__Document passage__
####

You say you took 2 1/2" off the ends of your floor joists. Did you do something down below to shore up the end plate and joists to compensate for the degradation caused by removing this much wood? Those joists are carrying the load of your entire floor. Not only are you compromising the joists by reducing their width, but you are going to be adding a lot of weight to them when you pour your concrete and lay your blue stone. I did some construction work earlier in life and I can tell you I've seen this kind of modification done before (plumbers are notorious for cutting up floor joists to run their pipes) and it can really cause serious problems down the road.
 
Manual on my new Homestead says 2.5 for the R-value under the stove.

It will be 2.5 if you have a freestanding stove.. I understood (possibly incorrectly) based on how tall you said the stove is, that you are doing a "hearth mount" kit... they are different.. go to page 22 of the manual....

Just trying to keep you safe, as I installed the same stove 4 years ago...
 
It will be 2.5 if you have a freestanding stove.. I understood (possibly incorrectly) based on how tall you said the stove is, that you are doing a "hearth mount" kit... they are different.. go to page 22 of the manual....

Just trying to keep you safe, as I installed the same stove 4 years ago...

Thanks Dakota, I plan on doing the "hearth mount" so the R-value needs to be 6.6 beneath the stove extending 4" in front of the glass which my hearth meets.
 
You say you took 2 1/2" off the ends of your floor joists. Did you do something down below to shore up the end plate and joists to compensate for the degradation caused by removing this much wood? Those joists are carrying the load of your entire floor. Not only are you compromising the joists by reducing their width, but you are going to be adding a lot of weight to them when you pour your concrete and lay your blue stone. I did some construction work earlier in life and I can tell you I've seen this kind of modification done before (plumbers are notorious for cutting up floor joists to run their pipes) and it can really cause serious problems down the road.

I used floor jacks and supported the joists along the front of the hearth which is accessible from the crawl space.

####

__Data excerpt__
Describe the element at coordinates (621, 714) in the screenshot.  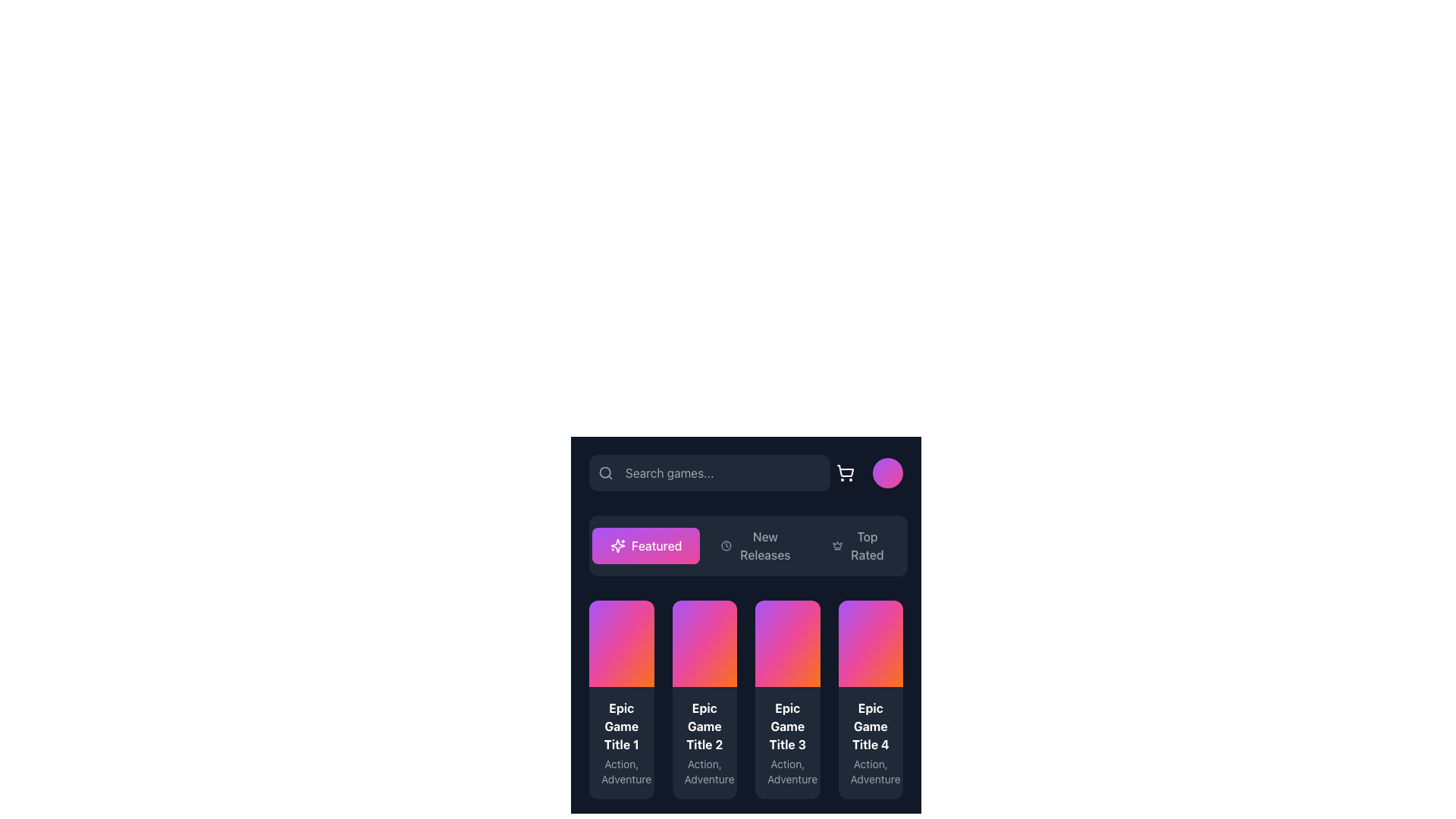
I see `the text label that informs users about the genres of the game, specifically located beneath the title 'Epic Game Title 1' and above the price information within the leftmost game card` at that location.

####

__Challenges__
a) From the thread on the stove hearth, list every figure given as a number, with what each one refers to.
b) In the thread on the stove hearth, why does the commenter with construction experience think cutting the joist ends could cause serious problems?
c) Please go on with the stove hearth thread from its last post.

__Answers to the exercises__
a)
- 2 1/2": the amount taken off the ends of the floor joists
- 2.5: the R-value under the stove for a freestanding stove
- 22: the page of the manual to consult
- 4 years: how long ago the commenter installed the same stove
- 6.6: the R-value needed beneath the stove for the hearth mount
- 4": how far in front of the glass that R-value must extend

b) The joists carry the load of the entire floor. Cutting them reduces their width, and pouring concrete and laying blue stone will add a lot of weight to them.

c)
I agree with others. Keep your options open. Put something the size of the stove in front of the fireplace, back flush to the stonework (maybe a box on a chair(?) and live with it for a week or so. If it isn't too much in the way, go for an install with the stove in the room. You'll both be much happier, as long as the stove doesn't present a burn ris with its placement in the small room. Can you move that chair near the bedroom door a bit?
 
You obviously want to make the base of your hearth meet the needs of the stove's R value requirements. But I can tell you from experience the Homestead doesn't get hot under the stove. The stove has a metal heat shield that sits a couple of inches above the hearth. With this in place, my brick hearth is actually cool to the touch under the stove. Even when I have the stove in the 500 degree range.
 
You obviously want to make the base of your hearth meet the needs of the stove's R value requirements. But I can tell you from experience the Homestead doesn't get hot under the stove. The stove has a metal heat shield that sits a couple of inches above the hearth. With this in place, my brick hearth is actually cool to the touch under the stove. Even when I have the stove in the 500 degree range.

The "hearth mount" doesn't. That is the problem. The legs are 2" shorter, and because of that there is no room for the bottom shield, and the floor definitely gets warm under a short legged Homestead. Warm enough to be dangerous? I am not sure.

but....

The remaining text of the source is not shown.